Triathletes, now that we have established that cycling is mind-blowing old fashion and totally irrelevant, we’ll need something else to fill the void. So without any further delay here are a few ideas that I think you’ll like to take the place of the bike.
1) The Chariot: Call me old fashioned, but who can resist the thrill of a Sunday morning chariot ride. The wind in your hair, the wooden wheels as they bounce over the road, the tart smell of sweaty and flatulent horse butt. Yes this is a form of ancient transportation that will still make your fillings fall out. And best of all the Roman’s proved chariot racing to be a real sport.
I’m sure we all recall the heroic scenes from the movie Ben Hur as Charlton Heston fought with his chariot around a tight oval track. Think of it as Nascar without the beer and somewhat less horsepower. But what a way to exit the water.
There are of course certain possible downsides to the chariot. I could potentially be somewhat difficult to coax the horse on top of the car. I also have to be honest and admit that I don’t know how you would secure the beast once you got it up on the roof rack. But I’ll leave that to Thule to sort out.
Another possible downside might be seen by apartment and/or condo dwellers. I’m not sure what the HOA rules are, but I’m pretty certain a horse does not meet the pet HOA exemption.
Unless of course it is a mini horse, which might be considered a big dog given longer fake ears and a perkier tail. This would also necessitate the down sizing of the chariot, but on the up side it would certainly give new meaning to the Clydesdale division…especially if triathletes with big country homes and vast acreage actually used Clydesdales to pull their chariots.

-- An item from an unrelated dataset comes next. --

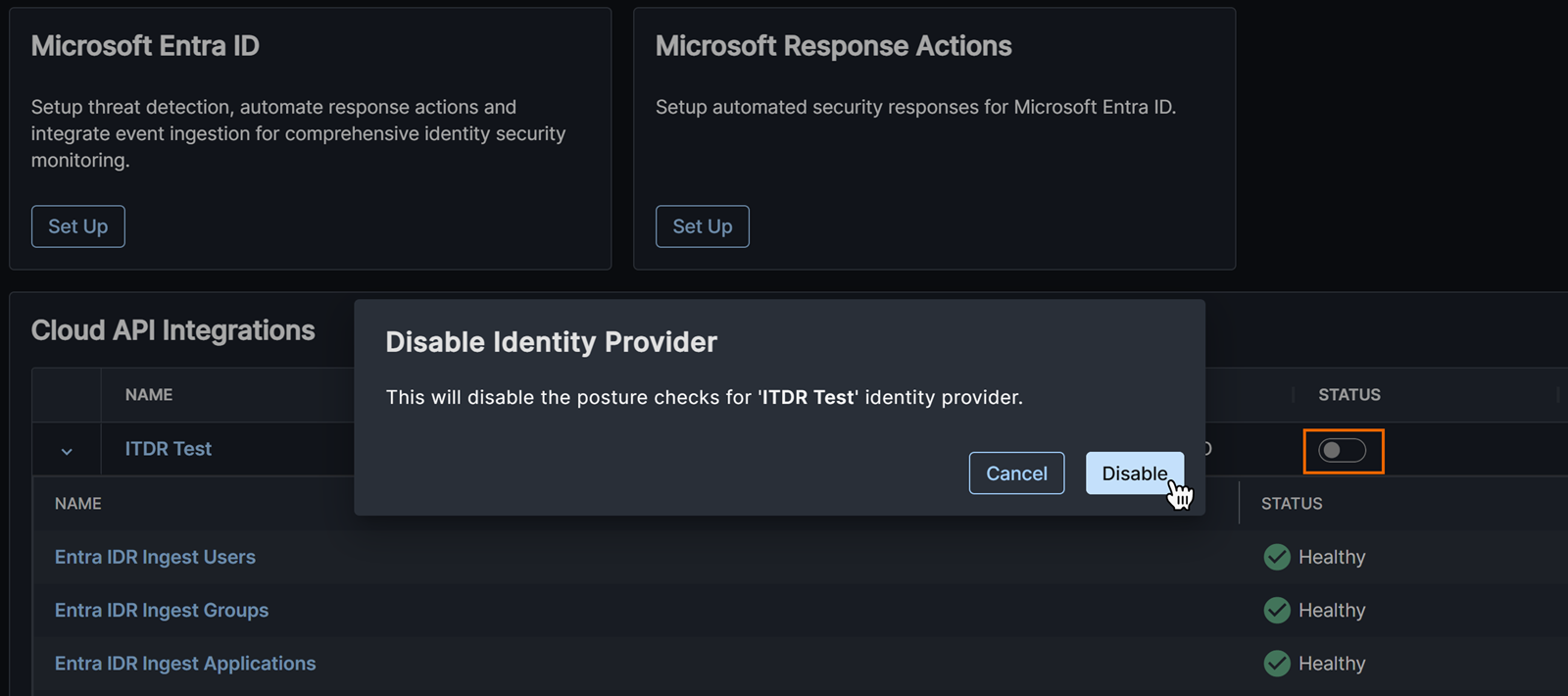The image size is (1568, 696).
Task: Open the Entra IDR Ingest Groups link
Action: (162, 610)
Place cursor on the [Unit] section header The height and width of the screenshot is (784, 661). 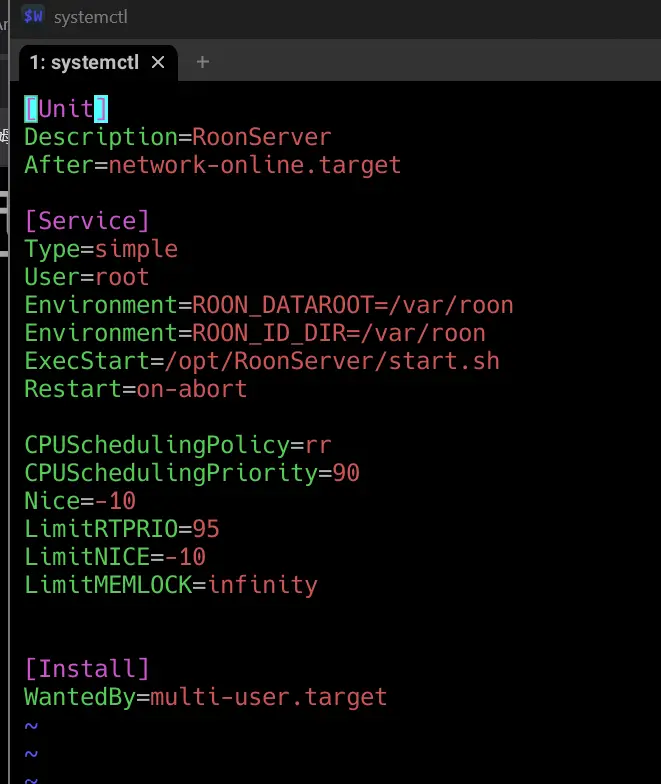tap(66, 109)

2) The Segway: While the bike is certainly an outdated form of transportation, the Segway is brand new and exciting. And just like the bike it requires skill to ride…and it has two wheels. I would also image that it could be attached to the roof of car without using a carrot or apple as an incentive.
Furthermore the Segway can be pimped. I understand how much all of you like to have that special and unique bike and a horse really can’t be pimped without expensive genetic modifications. I mean maybe you could cross a horse with a snake to get that cool lowered look but I’m not really sure how well it would run.
However a Segway can easily be pimped. I can just imagine the countless modifications.
- Spinners on the wheels that just keep spinning long after you have stopped.
- Cool blue lights that illuminate the bottom of the machine for those dark early morning starts.
- Curb feelers and fuzzy dice hung from the handlebars.
- Air bags that raise and lower the Segway and/or make it jump.
- A classic painting on the side of a wolf howling at the moon.
- Stickers that proclaim, “If this Segway is not rocking don’t bother knocking: just mount up.”
- Huge wheels and a huge battery for that ultimate Segway crushing, curb jumping, wheeling making Big Toe…as it would naturally be called.
- Modifications to the battery pack that make it buzz really loudly.
- Satellite Radio and DVD player for the longer races or just to entertain the kids on the side of the course.
- Blooth, would be the Segway version of Blue Tooth connectivity for the cell phones.
The potential list is endless, and unlike the bike, you could actually form a bad ass posse of Segee riders. Think of Marlon Brando in the wild ones without all that needless motorcycle noise and exhaust smoke.
3) The Rascal: This powered wheel chair might be slow, but as our country is quickly aging it would be a great way to keep the growing number of us elderly triathletes in the sport. Plus just like the Segway, the Rascal can be pimped with chrome, leather tassels from the handlebars and leather side bags for the much needed race adult diapers, race denture cream and the Costco sized bottle of Viagra for any wild after race parties.
4) The Big Wheel: Do you remember how much fun you had on the big wheel? Well image no more as you sprint out of the water, tear off your wetsuit and mount your big wheel. It will be just like being a kid again except this time your mother won’t tell you to slow down as you zoom down the big hills.
The potential drawbacks include early leg cramps from trying to fit onto the Big Wheel and the questionable long-term reliably of the plastic wheels. But with a little judicious use of your leg power (you’d have to try not to spin the drive wheel) this problem can be solved.
So there you have it, four great ideas for a better and vastly improved triathlon.
But truth be told, (and if you read my previous open letter to cyclists) the best solution is right before your eyes. I am of course referring to the automobile. The advantages are many, as I have pointed out. So I humbly suggest that we replace the bike with the car. This way you have one less thing to bring to your next race.
But while we are it, why stop with the bike? I have done some long hard deep thinking about this, and I would suggest that we complete change the current triathlon format.
Instead of Swim, Bike Run…
Drum roll please…
Drive, Eat, Nap!
Not only does this new format lend itself to the more typical American lifestyle, but it is also certainly sure to capture a wider following. I mean just consider your next brick workout, and I think you’ll see the advantages right away.